Problem requirements:
Every record must be written out once more, with nothing added or omitted.

Extracted material: Begin

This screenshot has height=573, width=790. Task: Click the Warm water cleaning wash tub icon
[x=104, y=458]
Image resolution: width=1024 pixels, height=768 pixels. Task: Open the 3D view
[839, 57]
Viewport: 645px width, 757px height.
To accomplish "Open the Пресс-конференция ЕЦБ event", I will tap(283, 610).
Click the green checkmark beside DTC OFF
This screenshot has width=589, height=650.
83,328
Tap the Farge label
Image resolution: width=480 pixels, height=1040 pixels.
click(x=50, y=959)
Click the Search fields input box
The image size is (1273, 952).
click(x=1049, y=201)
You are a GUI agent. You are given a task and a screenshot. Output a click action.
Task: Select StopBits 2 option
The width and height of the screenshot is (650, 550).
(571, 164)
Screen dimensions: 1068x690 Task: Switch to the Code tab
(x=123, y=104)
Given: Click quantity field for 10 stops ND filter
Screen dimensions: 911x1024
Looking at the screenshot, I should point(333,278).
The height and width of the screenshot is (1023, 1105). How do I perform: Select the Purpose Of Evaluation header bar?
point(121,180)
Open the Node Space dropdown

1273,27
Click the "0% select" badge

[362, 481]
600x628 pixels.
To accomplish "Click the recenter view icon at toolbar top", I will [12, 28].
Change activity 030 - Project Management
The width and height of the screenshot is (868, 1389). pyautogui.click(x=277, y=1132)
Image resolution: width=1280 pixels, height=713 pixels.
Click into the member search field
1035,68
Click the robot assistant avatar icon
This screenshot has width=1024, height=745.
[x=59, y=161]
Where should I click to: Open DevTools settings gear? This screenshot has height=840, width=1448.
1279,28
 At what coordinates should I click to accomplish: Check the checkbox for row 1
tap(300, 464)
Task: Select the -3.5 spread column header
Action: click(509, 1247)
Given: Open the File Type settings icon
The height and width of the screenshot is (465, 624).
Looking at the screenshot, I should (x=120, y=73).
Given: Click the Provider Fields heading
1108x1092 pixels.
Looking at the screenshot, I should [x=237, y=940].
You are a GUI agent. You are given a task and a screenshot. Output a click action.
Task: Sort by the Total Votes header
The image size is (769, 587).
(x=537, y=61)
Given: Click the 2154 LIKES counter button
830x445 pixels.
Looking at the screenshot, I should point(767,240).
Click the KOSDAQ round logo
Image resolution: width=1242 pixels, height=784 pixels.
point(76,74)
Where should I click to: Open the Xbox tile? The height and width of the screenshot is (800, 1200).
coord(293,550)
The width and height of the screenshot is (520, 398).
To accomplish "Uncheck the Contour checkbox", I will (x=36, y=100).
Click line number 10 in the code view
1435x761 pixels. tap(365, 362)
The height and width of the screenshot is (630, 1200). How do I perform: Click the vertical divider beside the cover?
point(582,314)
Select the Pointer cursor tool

Extracted material: End

Result:
This screenshot has height=573, width=790. Task: Click the Warm water cleaning wash tub icon
[x=104, y=458]
Image resolution: width=1024 pixels, height=768 pixels. Task: Open the 3D view
[839, 57]
Viewport: 645px width, 757px height.
To accomplish "Open the Пресс-конференция ЕЦБ event", I will tap(283, 610).
Click the green checkmark beside DTC OFF
This screenshot has width=589, height=650.
83,328
Tap the Farge label
Image resolution: width=480 pixels, height=1040 pixels.
click(x=50, y=959)
Click the Search fields input box
The image size is (1273, 952).
click(x=1049, y=201)
You are a GUI agent. You are given a task and a screenshot. Output a click action.
Task: Select StopBits 2 option
The width and height of the screenshot is (650, 550).
(571, 164)
Screen dimensions: 1068x690 Task: Switch to the Code tab
(x=123, y=104)
Given: Click quantity field for 10 stops ND filter
Screen dimensions: 911x1024
Looking at the screenshot, I should point(333,278).
The height and width of the screenshot is (1023, 1105). How do I perform: Select the Purpose Of Evaluation header bar?
point(121,180)
Open the Node Space dropdown

1273,27
Click the "0% select" badge

[362, 481]
600x628 pixels.
To accomplish "Click the recenter view icon at toolbar top", I will [12, 28].
Change activity 030 - Project Management
The width and height of the screenshot is (868, 1389). pyautogui.click(x=277, y=1132)
Image resolution: width=1280 pixels, height=713 pixels.
Click into the member search field
1035,68
Click the robot assistant avatar icon
This screenshot has width=1024, height=745.
[x=59, y=161]
Where should I click to: Open DevTools settings gear? This screenshot has height=840, width=1448.
1279,28
 At what coordinates should I click to accomplish: Check the checkbox for row 1
tap(300, 464)
Task: Select the -3.5 spread column header
Action: click(509, 1247)
Given: Open the File Type settings icon
The height and width of the screenshot is (465, 624).
Looking at the screenshot, I should (x=120, y=73).
Given: Click the Provider Fields heading
1108x1092 pixels.
Looking at the screenshot, I should [x=237, y=940].
You are a GUI agent. You are given a task and a screenshot. Output a click action.
Task: Sort by the Total Votes header
The image size is (769, 587).
(x=537, y=61)
Given: Click the 2154 LIKES counter button
830x445 pixels.
Looking at the screenshot, I should point(767,240).
Click the KOSDAQ round logo
Image resolution: width=1242 pixels, height=784 pixels.
point(76,74)
Where should I click to: Open the Xbox tile? The height and width of the screenshot is (800, 1200).
coord(293,550)
The width and height of the screenshot is (520, 398).
To accomplish "Uncheck the Contour checkbox", I will (x=36, y=100).
Click line number 10 in the code view
1435x761 pixels. tap(365, 362)
The height and width of the screenshot is (630, 1200). How do I perform: Click the vertical divider beside the cover?
point(582,314)
Select the Pointer cursor tool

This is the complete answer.